Doch es gibt auch positive Beispiele. Ein gelungenes Programm zur Förderung der Biodiversität stellt etwa der Auenschutzpark Aargau dar. Dass dieser mindestens ein Prozent der Fläche des Aargaus umfassen soll, entschied die Aargauer Bevölkerung vor 20 Jahren an einer Volksabstimmung. Eine der prägenden Figuren bei der Umsetzung des Auenschutzparkes war Thomas Pfisterer, ehemaliger Regierungsrat und alt Ständerat des Kantons Aargau.
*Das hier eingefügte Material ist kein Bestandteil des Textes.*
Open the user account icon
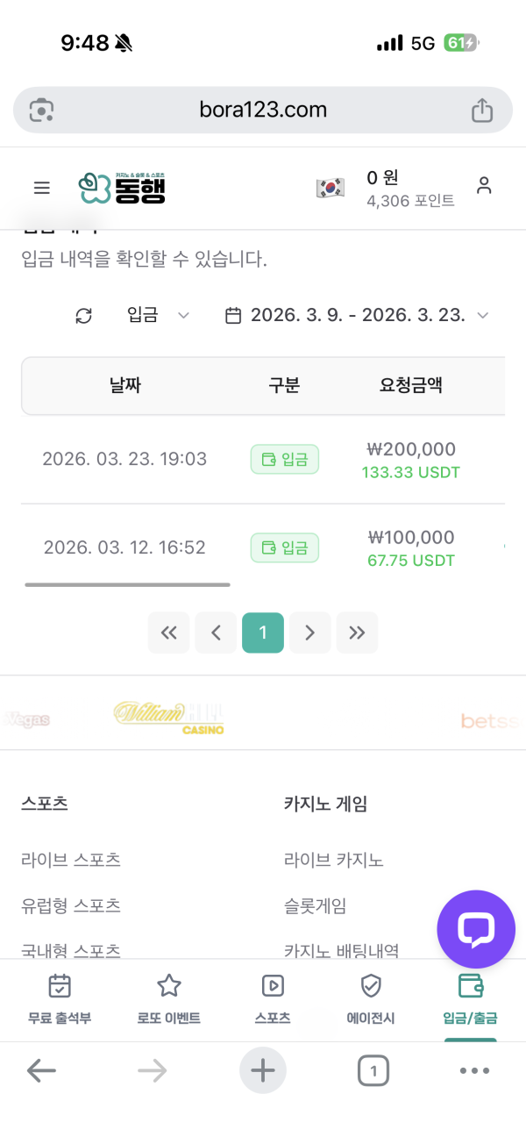Viewport: 526px width, 1144px height. 485,187
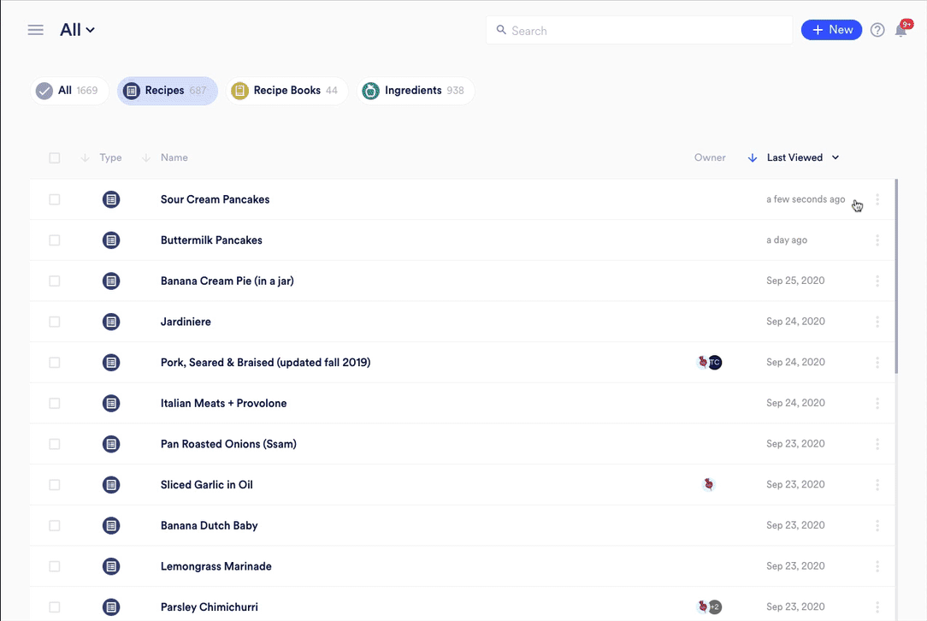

An der Tagung in Bern präsentierte er Erfolgsfaktoren für die Naturschutzpolitik im Aargau und prägte das Motto «Gummistiefel statt Papier». Das Bild eines neu geschaffenen Seitenarms der Aare bei Rupperswil veranschaulicht diese Philosophie eindrücklich.

Ich hatte im Sommer 2014 die Gelegenheit, mir selber ein Bild vom Aargauer Auenschutzpark zu machen und konnte dazu einen Artikel verfassen: Der Fluss- und Auenkanton (.pdf)

 

TEC21 – 12/2010 – Der Weg zur Biodiversitätsstrategie (.pdf)

TEC21 – 21/2010 – Interview mit Claude Martin – «Biodiversität betrifft uns alle» (.pdf)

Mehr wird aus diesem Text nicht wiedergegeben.